HUNTSVILLE, Texas -- Texas' prison agency is scrambling to find a supplier to replenish its inventory of execution drugs, which will be used up if the state goes forward with two lethal injections scheduled for this week and next.
Prison officials only have enough pentobarbital for the scheduled executions of Manuel Vasquez on Wednesday and Randall Mays on March 18, but they don't know how they will conduct lethal injections on four others set for April.
The Texas Department of Criminal Justice declined to say why it has not been able to obtain more pentobarbital from the same compounding pharmacy that provided the current batch of the powerful sedative last March. The state switched to that source several months after a previous supplier cut ties, citing hate mail and potential litigation after its name became public through an open-records request from The Associated Press.
Prison officials have since waged a legal battle to keep the name of its latest supplier secret, but it's unclear how much longer they can after a state judge last year ordered the agency to divulge the source. That ruling is on hold pending the outcome of the state's appeal.
Prisons spokesman Jason Clark said the state's lawyers have advised the agency not to comment on whether the current supplier has backed out or whether the judge's order has affected its ability to find a supplier.
Although Texas, the nation's busiest death penalty state, faces the most imminent deadline for replenishing its pentobarbital supply, other states are experiencing similar problems.

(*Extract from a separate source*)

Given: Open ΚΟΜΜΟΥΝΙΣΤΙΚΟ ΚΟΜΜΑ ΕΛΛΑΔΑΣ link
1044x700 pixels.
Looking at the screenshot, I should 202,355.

For example, South Carolina ran out of pentobarbital -- part of its three-drug execution formula -- when the drug expired in 2013, and the state has been unable to replenish its supplies because it can't find a company willing to sell them anymore, Corrections Director Bryan Stirling recently told the AP. The state's last execution was in 2011, and no new executions have been scheduled because cases are tied up in the appeals process.
If Texas executes Vasquez and Mays as scheduled, a new supply of pentobarbital will be needed by April 9 when Kent Sprouse is scheduled to die for the shooting deaths of a North Texas police officer and another man in 2002. Three other prisoners are set to follow Sprouse to the death chamber in April, and at least one more is set for May.
"We're focused on multiple fronts," Brad Livingston, the Texas agency's executive director, told the AP last month before a prison board meeting in Austin. "We're not ruling anything out, but clearly securing additional pentobarbital is part of our game plan."
Livingston was traveling Monday and not available to provide an update.
While Texas prison officials administratively could change the lethal drug they use, a method change would require legislative action.
"At this time, it's not a topic of discussion," said state Sen. John Whitmire, who chairs the Senate Criminal Justice Committee.
Because pharmaceutical companies stopped selling U.S. prisons drugs for use in lethal injections, Texas and other death penalty states have turned to compounding pharmacies for made-to-order execution drugs.
Last week, a Georgia woman's execution was delayed, then called off, when prison officials said they noticed the compounded pentobarbital planned for her lethal injection appeared cloudy, rather than clear. The Georgia Department of Corrections cited "an abundance of caution" in delaying punishment for Kelly Gissendaner, who would have been the first woman put to death in that state in 70 years, and a second inmate, Brian Terrell, who was set to die this week.
Texas has executed a nation-leading 521 inmates since 1982, when it became the first state to use lethal injection. It's now been nearly three years since Texas began using pentobarbital as its only capital punishment drug, switching in July 2012 after one of the chemicals in the previous three-drug mixture no longer was available.
The last 17 Texas executions, stretching back to September 2013, have used compounded pentobarbital, and the last nine from compounding pharmacies the state has refused to identify.
Texas officials have insisted the identity should remain secret, citing a "threat assessment" signed by Texas Department of Public Safety director Steven McCraw that says pharmacies selling execution drugs face "a substantial threat of physical harm." Law enforcement officials have declined to elaborate on the nature of those threats.
The U.S. Supreme Court, meanwhile, has refused to block punishments based on challenges to secrecy laws. However, the high court is reviewing Oklahoma's lethal injection method, resulting in a hold on executions there, after a punishment using the sedative midazolam followed by two other drugs went awry. Oklahoma lawmakers now are considering a switch to nitrogen gas as the first alternative to injection while officials in other states are considering a return to firing squads or the electric chair.